Genetic Basis of Anti-Tuberculosis Drug-Induced Liver Injury (AT-DILI)
Keywords:
Genetic polymorphism, Drug-induced liver injury, Liver function testAbstract
Anti-tuberculosis drug-induced liver injury (AT-DILI) is a severe adverse drug reaction associated with using anti-tuberculosis medications. Isoniazid, rifampicin, and pyrazinamide are potentially hepatotoxic drugs used in TB treatment. The rate of AT-DILI ranges from 2 to 28%, and this is also attributed to genetic factors. Drug metabolism genes are the major targets for association studies with AT-DILI. Some of the major genes that have been reported to be associated with DILI are N-acetyltransferase 2 (NAT2), glutathione S-transferase gene (GSTM1, GSTT1), Pregnane X receptor (PXR) etc.
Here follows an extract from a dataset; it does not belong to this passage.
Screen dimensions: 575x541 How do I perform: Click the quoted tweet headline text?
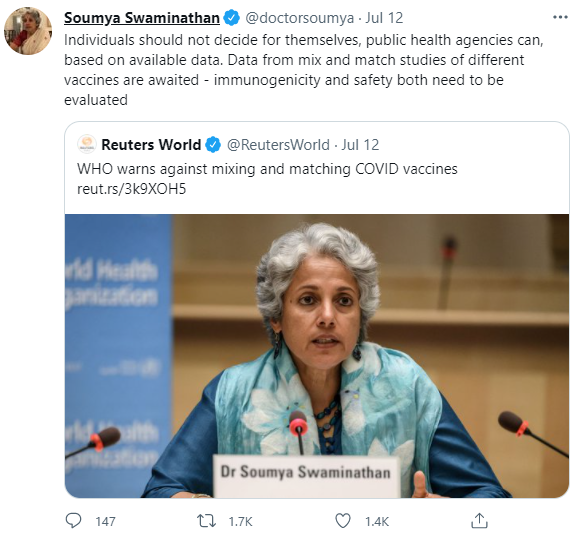click(267, 169)
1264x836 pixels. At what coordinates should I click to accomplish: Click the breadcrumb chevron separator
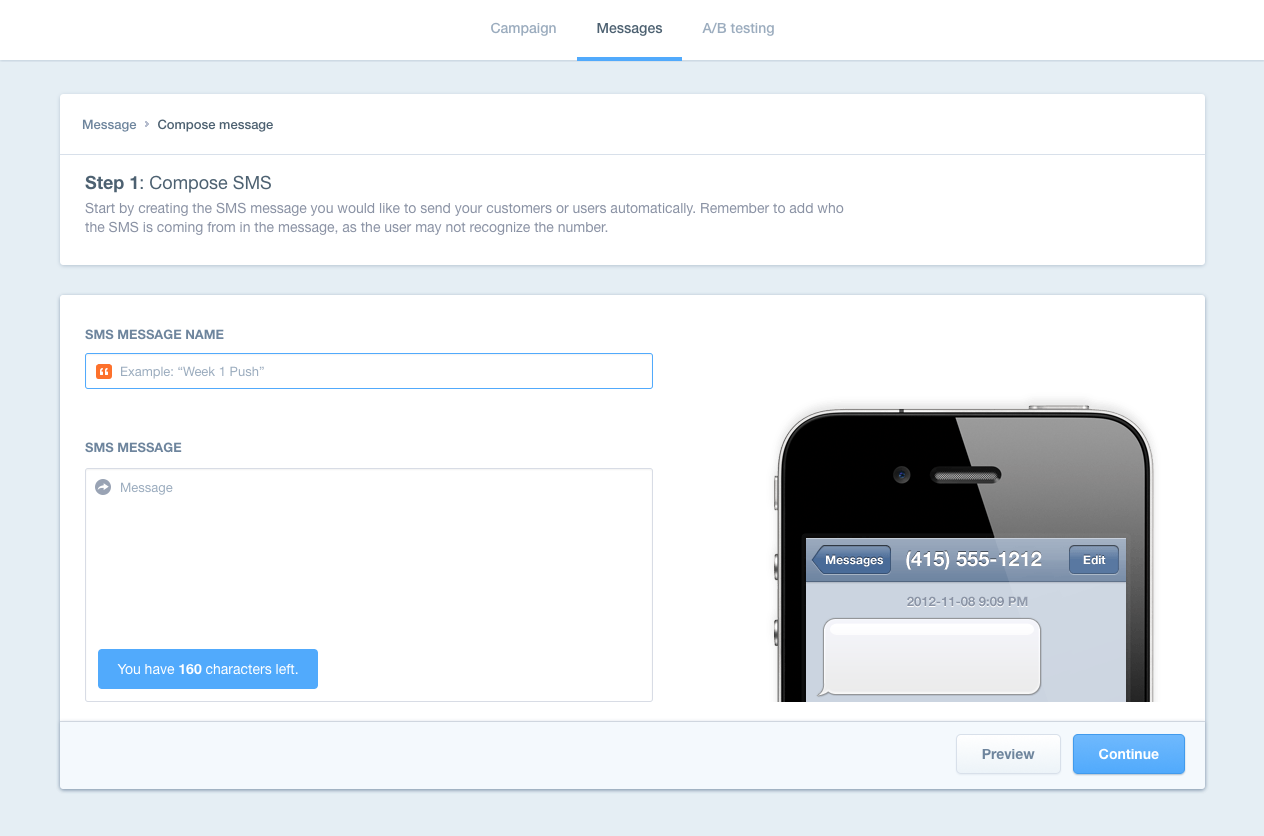pyautogui.click(x=147, y=125)
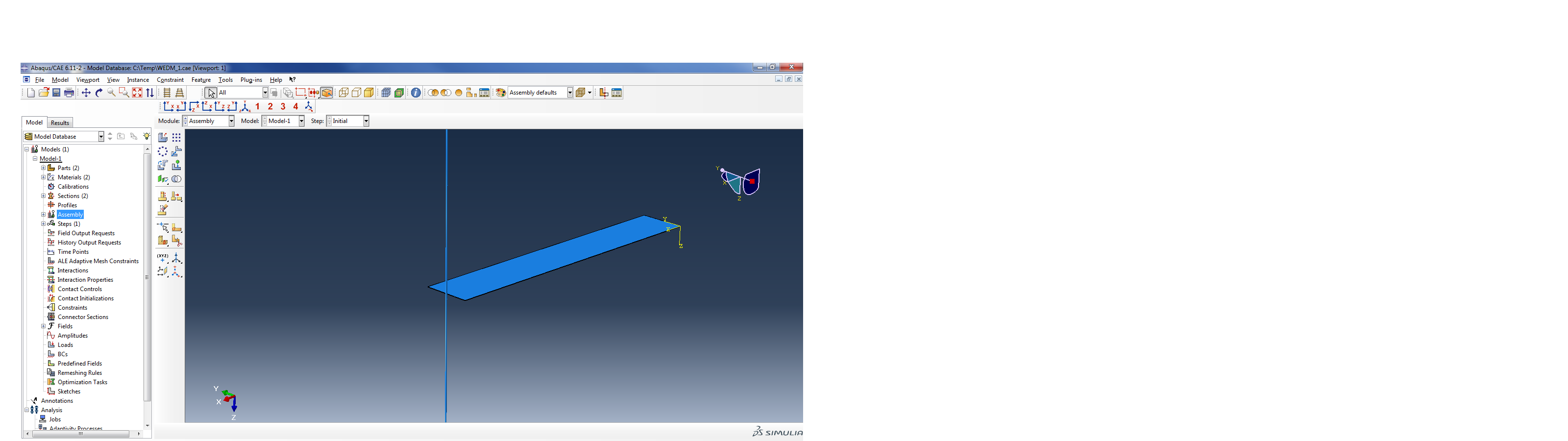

The present study aims to determine the prevalent genotypes of NAT2, PXR, ABCB1, GSTs, and their association with AT-DILI in the Manipuri population of India. About 450 individuals, including both controls and cases, were recruited, and genotyping of NAT2, PXR, ABCB1, and GST genes was performed using the Taqman allelic discrimination assay. Liver function tests (LFT) were also conducted to assess the liver injuries. Ten genotypes of NAT2 were observed in the population. About 51.2% of the population were of the intermediate acetylator genotype of NAT2, and the variant allele `T' of the PXR and ABCB1 genes were observed to be 21.0% and 58%, respectively. The null genotypes of GSTT1 and GSTM1 were found to be 37.8% and 68.0%, respectively. LFT analysis in 32 follow-up patients showed that about 75% of patients developed mild AT-DILI after two months of TB treatment. Case-control analysis showed that the null genotypes of GSTT1 and GSTM1, and the slow acetylator genotype of NAT2 were associated with AT-DILI. The study revealed that most Indian Manipuri populations were carriers of ancestral alleles for NAT2, PXR, and ABCB1. However, the null mutation of the GSTT1 and GSTM1 genes was highly prevalent in the population, and they could be significant contributors to AT-DILI in TB patients along with the slow acetylator genotype of NAT2.